Troubleshooting and FAQ

Last updated:

Troubleshooting

helm install failed

Not enough resources

You might see one of these errors from helm install:

Error: failed post-install: timed out waiting for the condition
Error: failed pre-install: timed out waiting for the condition

One of the potential causes is that we couldn't find enough resources to schedule all the services PostHog needs to run. To know if resources are a problem we can check pod status and errors while the helm install command is still running:

  1. check the output for kubectl get pods -n posthog and if you see any pending pods for a long time then that could be the problem
  2. check if the pending pod has scheduling errors using kubectl describe pod <podname> -n posthog. For example, at the end of the events section we could see that we didn't have enough memory to schedule the pod.
Events:
Type Reason Age From Message
---- ------ ---- ---- -------
Normal NotTriggerScaleUp 3m23s cluster-autoscaler pod didn't trigger scale-up:
Warning FailedScheduling 45s (x5 over 3m47s) default-scheduler 0/3 nodes are available: 3 Insufficient memory.

How to fix this: try installing on a bigger Kubernetes cluster.

Connection is not secure

First, check that DNS is set up properly:

nslookup <your-hostname> 1.1.1.1

Note that when using a browser there are various layers of caching and other logic that could make the resolution work (temporarily) even if its not correctly set up.

Kafka crash looping (disk full)

You might see an error similar to this one in the kafka pod

Error while writing to checkpoint file /bitnami/kafka/data/...
java.io.IOException: No space left on device

This tells us that the disk is full. The fastest fix here is to increase the Kafka volume size (this can be done by changing kafka.persistence.size in your values.yaml and running a helm upgrade. Note: you might want to avoid applying other changes if you haven't upgraded recently).

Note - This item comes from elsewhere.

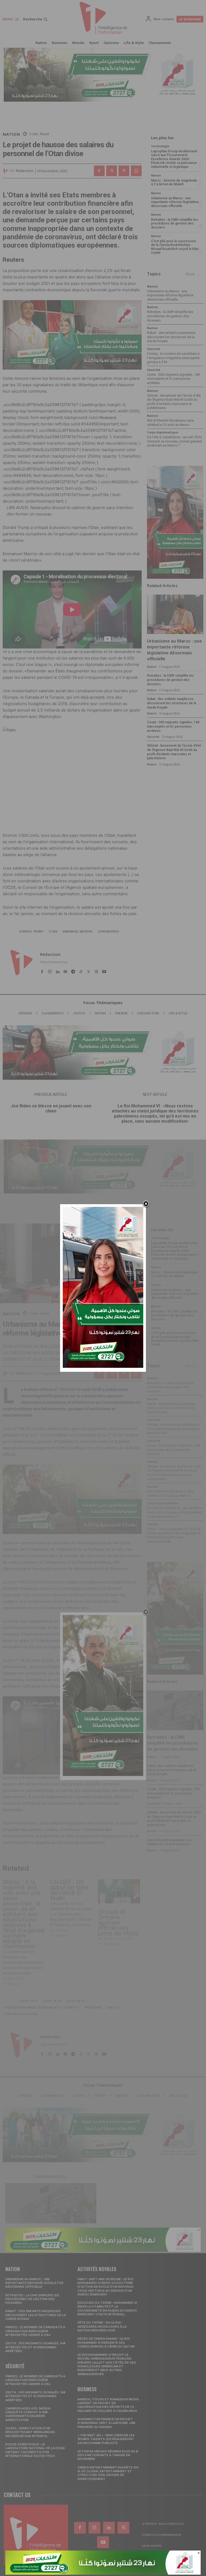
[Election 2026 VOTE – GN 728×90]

Why did we run into this problem and how to avoid it in the future?

There isn't a way for us to say "if there's less than X% of disk space left, then nuke the oldest data". Instead we have two conditions that restrict, when stuff can be deleted:

  • size (logRetentionBytes: _22_000_000_000) for the minimum size of data on disk before allowed deletion.
  • time (logRetentionHours: 24) for the minimum age before allowed deletion.

We need to configure these well, but monitoring disk util can help catch this problem before we end up in a crash loop.

See more in these stack overflow questions (1, 2, 3).

FAQ

How can I increase storage size?

Change the value (e.g. clickhouseOperator.storage) and run a helm upgrade, which works seamlessly on AWS, GCP and DigitalOcean.

Are the errors I'm seeing important?

Here are some examples of log spam that currently exists in our app and is safe to ignore:

The following messages in the ClickHouse pod happen when ClickHouse reshuffles how it consumes from the topics. So, anytime ClickHouse or Kafka restarts we'll get a bit of noise and the following log entries are safe to ignore:

<Error> TCPHandler: Code: 60, e.displayText() = DB::Exception: Table posthog.sharded_events doesn't exist.
...
<Warning> StorageKafka (kafka_session_recording_events): Can't get assignment. It can be caused by some issue with consumer group (not enough partitions?). Will keep trying.

The following error is produced by some low-priority celery tasks and we haven't seen any actual impact so can safely be ignored. It shows up in Sentry as well.

TooManyConnections: too many connections
File "posthog/celery.py",
...
File "clickhouse_pool/pool.py", line 102, in pull
raise TooManyConnections("too many connections")